EN QUÉ CONSISTE:
Reúne todas las líneas de los datos que contengan la palabra "menu".

[Datos para localizar objetivos visibles]
▬▬▬▬▬▬▬▬▬▬
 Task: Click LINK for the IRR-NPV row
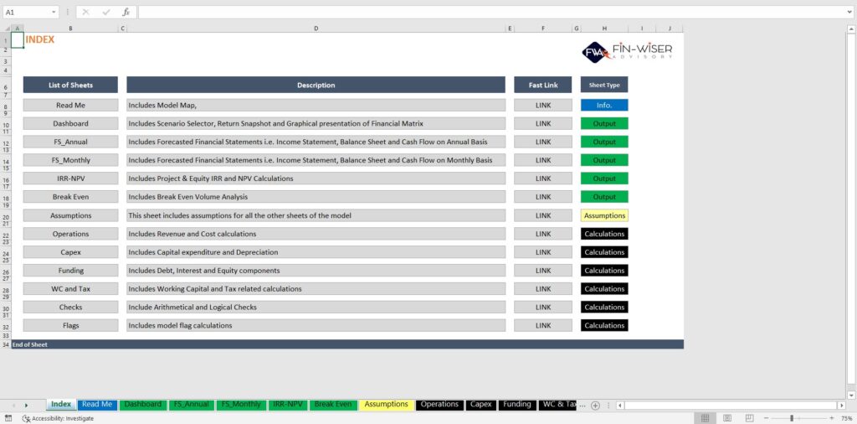(x=543, y=178)
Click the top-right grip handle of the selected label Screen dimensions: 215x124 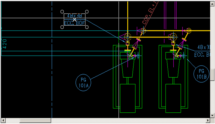tap(87, 12)
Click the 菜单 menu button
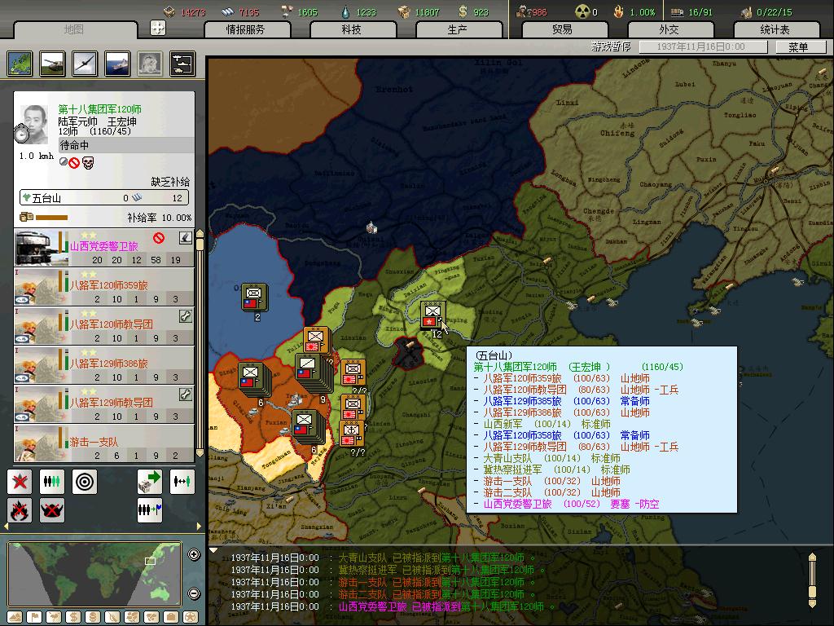 tap(798, 47)
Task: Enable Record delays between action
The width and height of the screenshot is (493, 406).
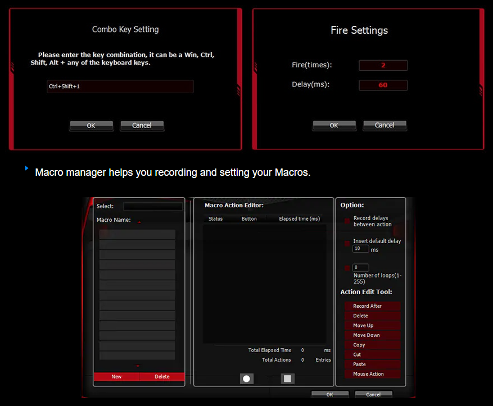Action: pos(347,221)
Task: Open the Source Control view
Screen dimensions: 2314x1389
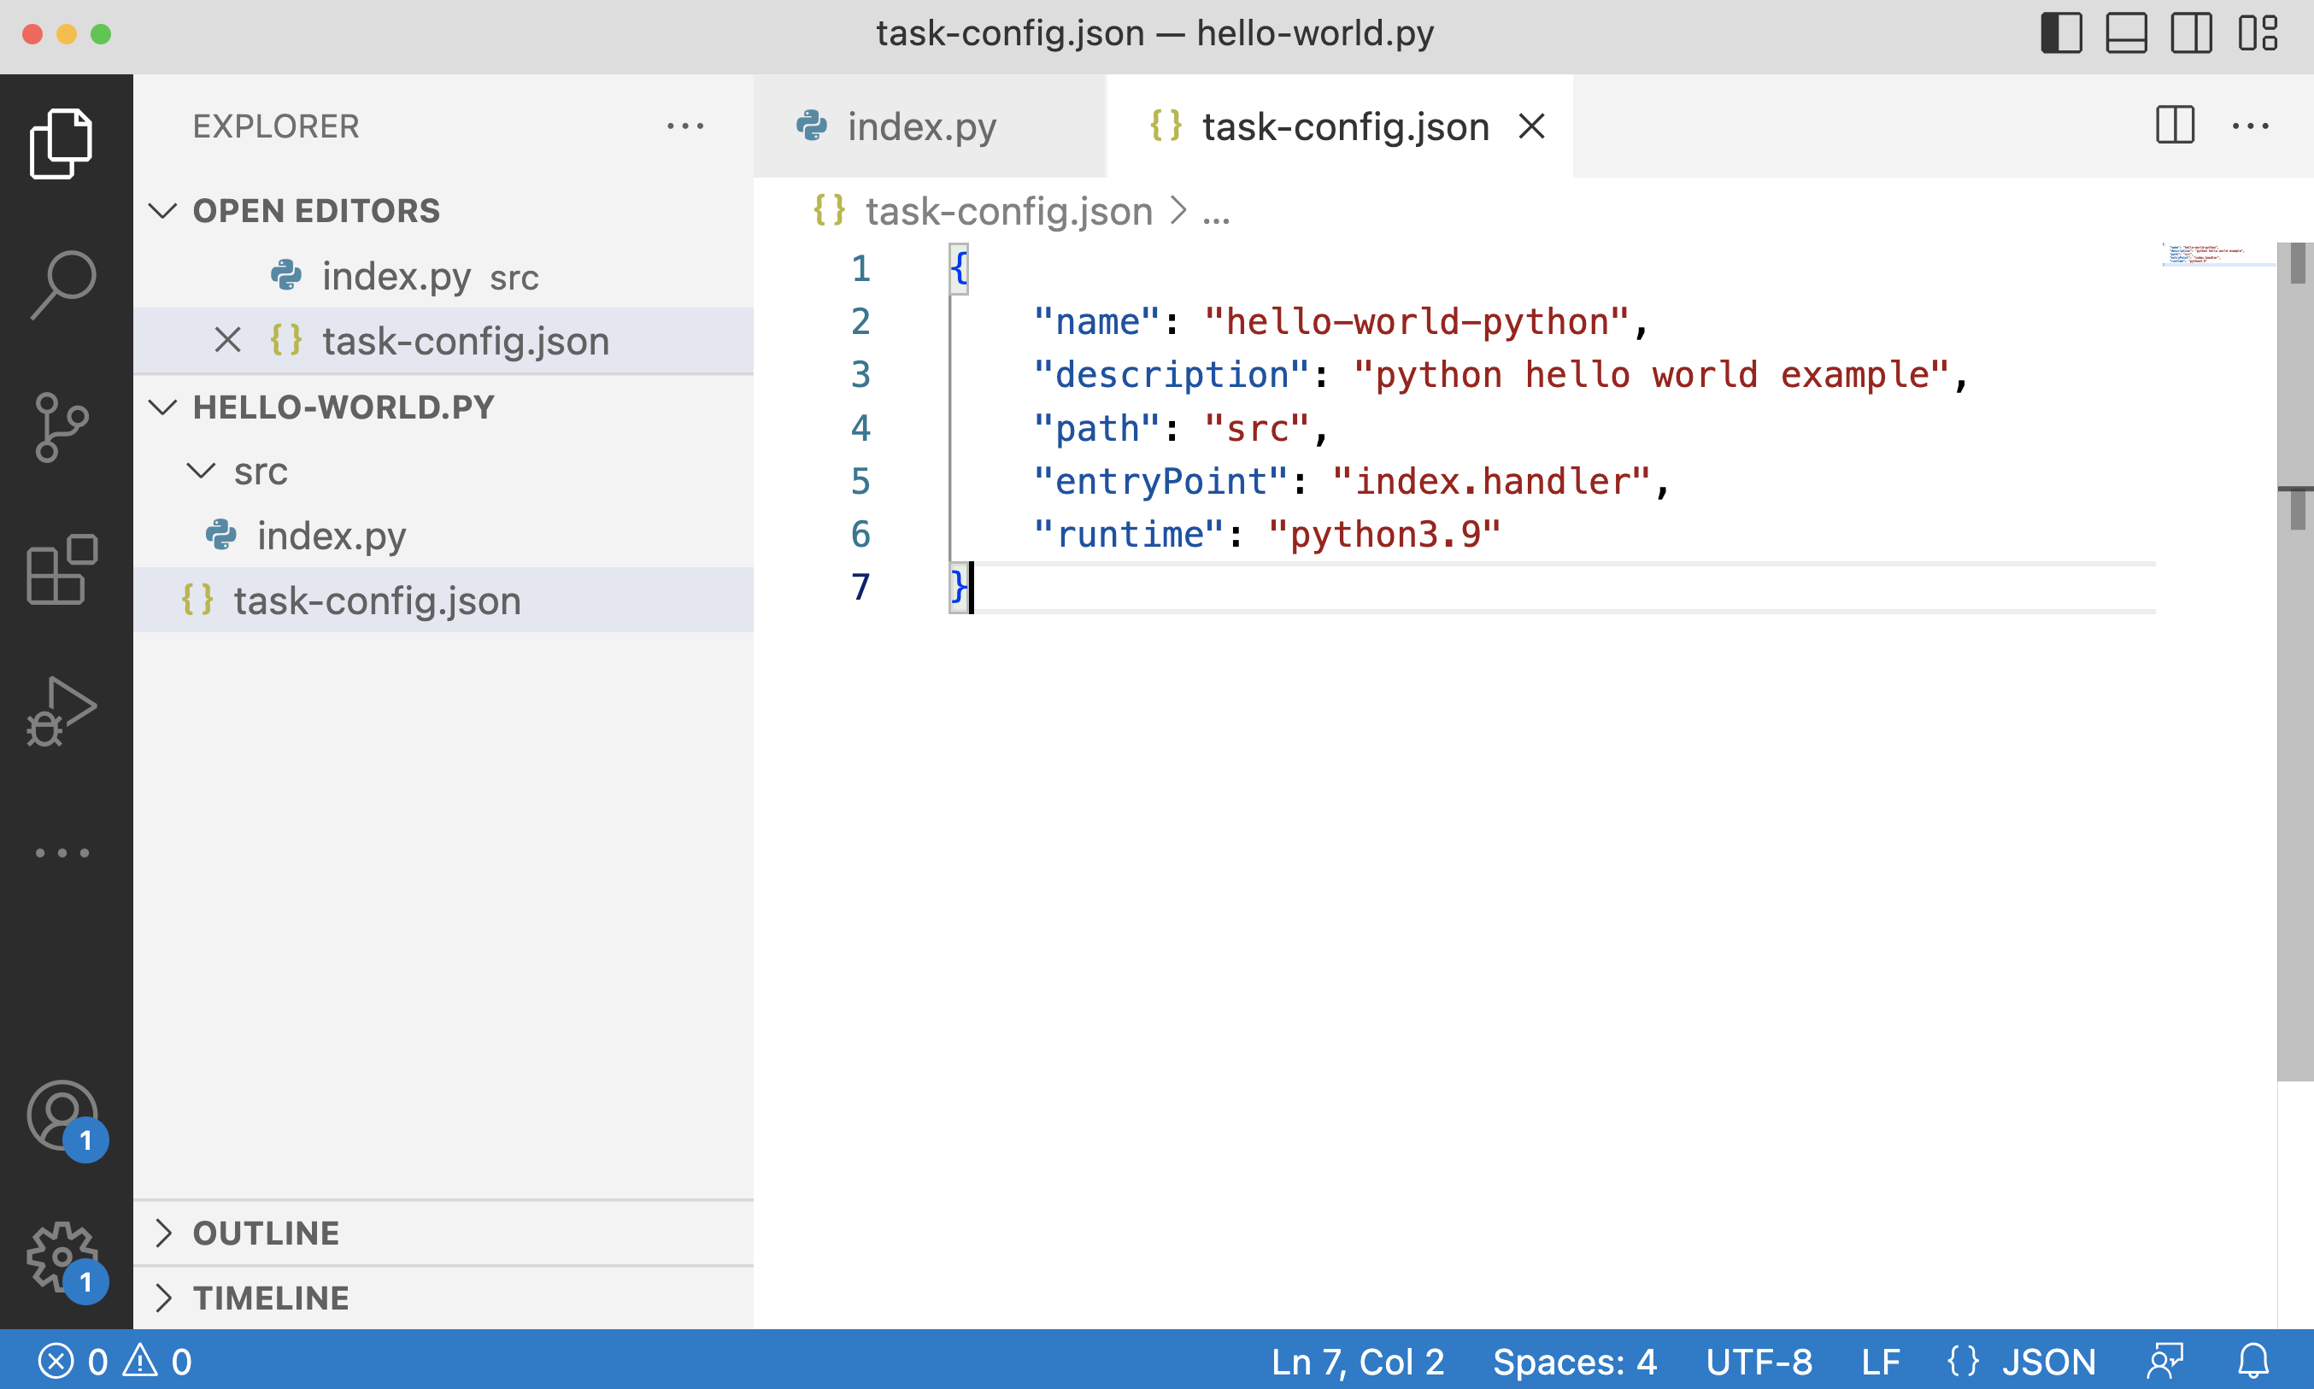Action: point(63,427)
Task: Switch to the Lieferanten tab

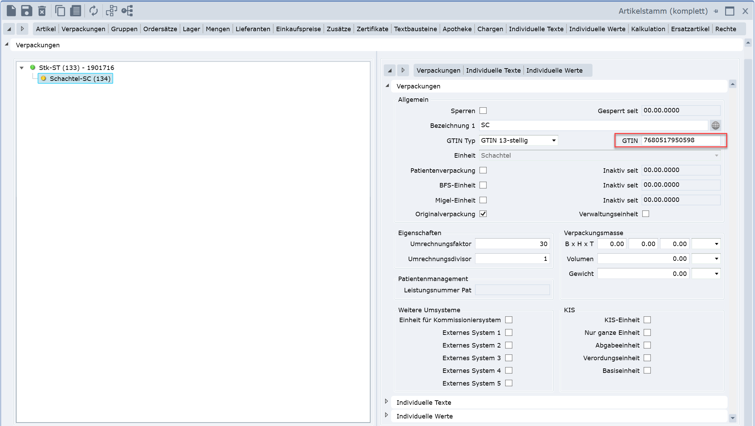Action: point(253,29)
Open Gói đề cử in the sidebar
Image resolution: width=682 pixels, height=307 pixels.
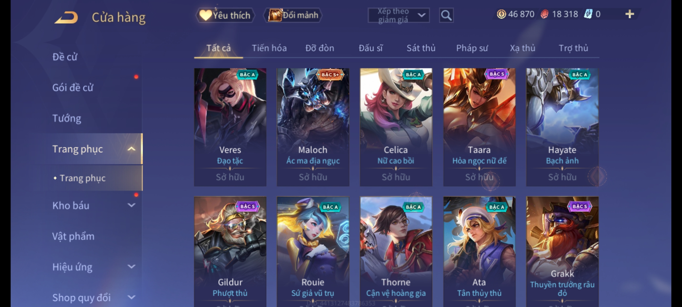[73, 88]
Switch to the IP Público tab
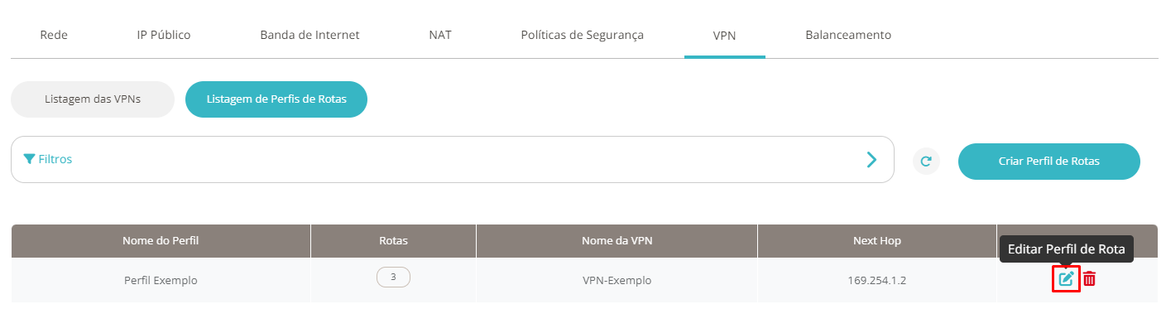Image resolution: width=1166 pixels, height=309 pixels. [164, 35]
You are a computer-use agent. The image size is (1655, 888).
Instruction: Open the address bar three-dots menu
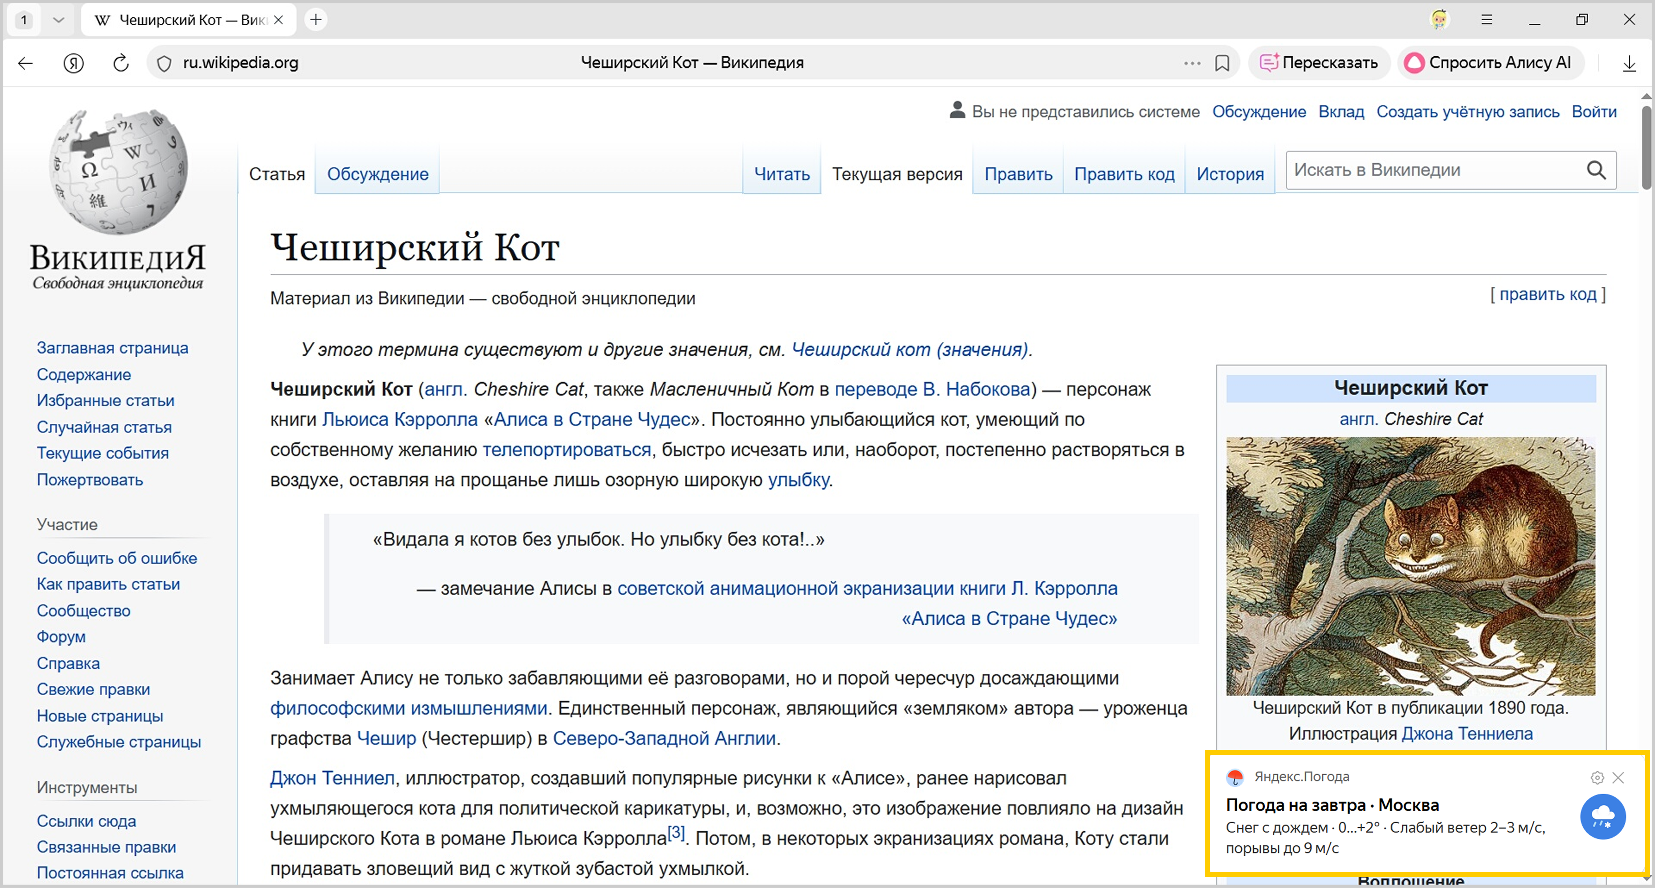1192,63
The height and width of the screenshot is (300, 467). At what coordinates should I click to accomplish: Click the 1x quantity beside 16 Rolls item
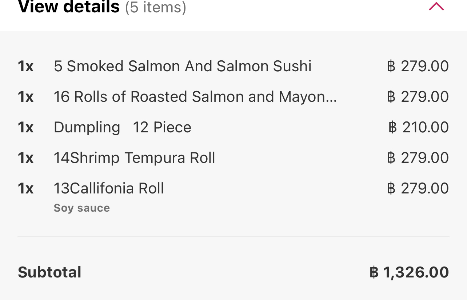coord(26,97)
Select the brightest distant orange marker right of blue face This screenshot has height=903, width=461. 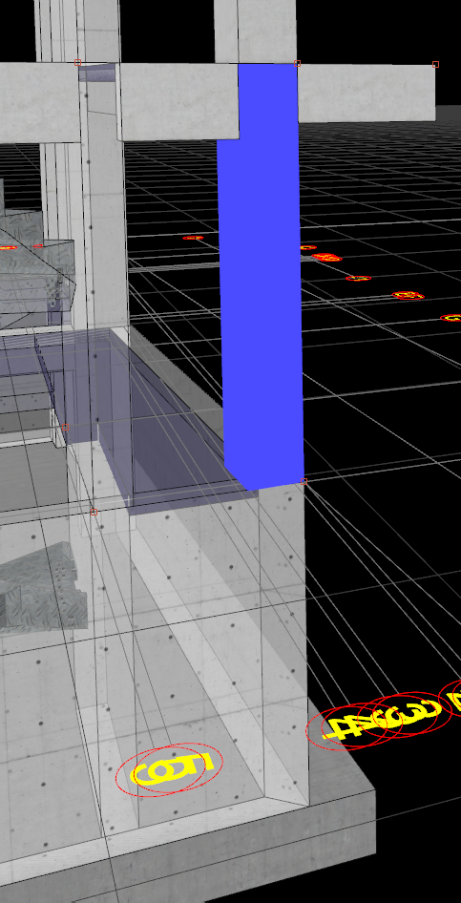coord(326,258)
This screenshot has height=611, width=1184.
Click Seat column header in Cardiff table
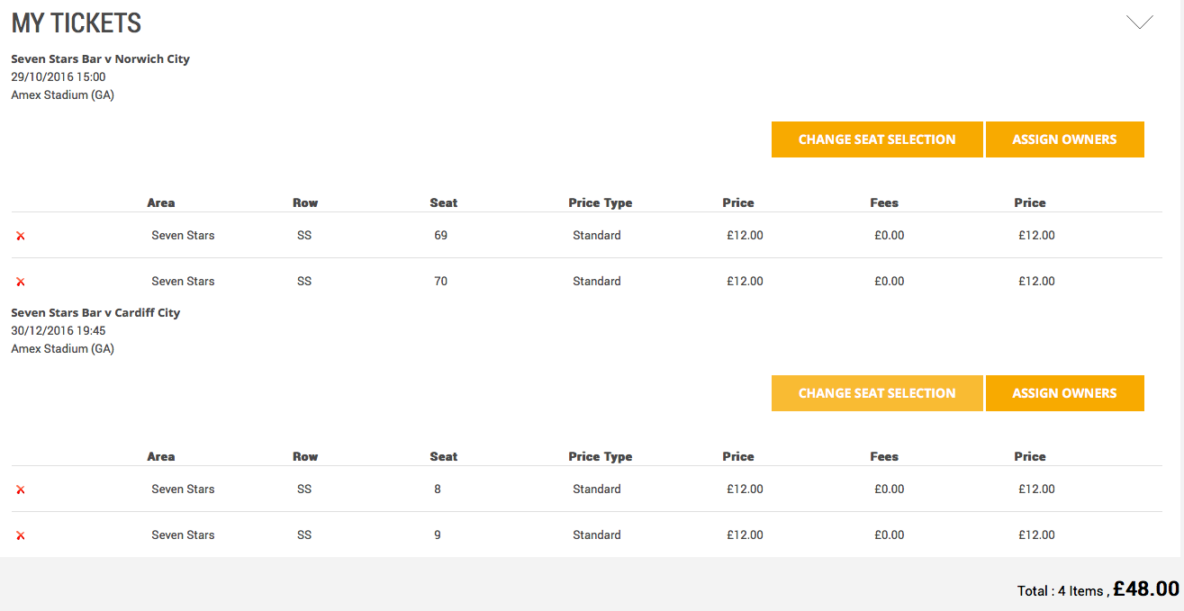[444, 456]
▬▬▬▬▬▬▬▬▬▬
RESULTADO COMPLETO:
Click the 菜单 menu button
Instruction: Open the address bar three-dots menu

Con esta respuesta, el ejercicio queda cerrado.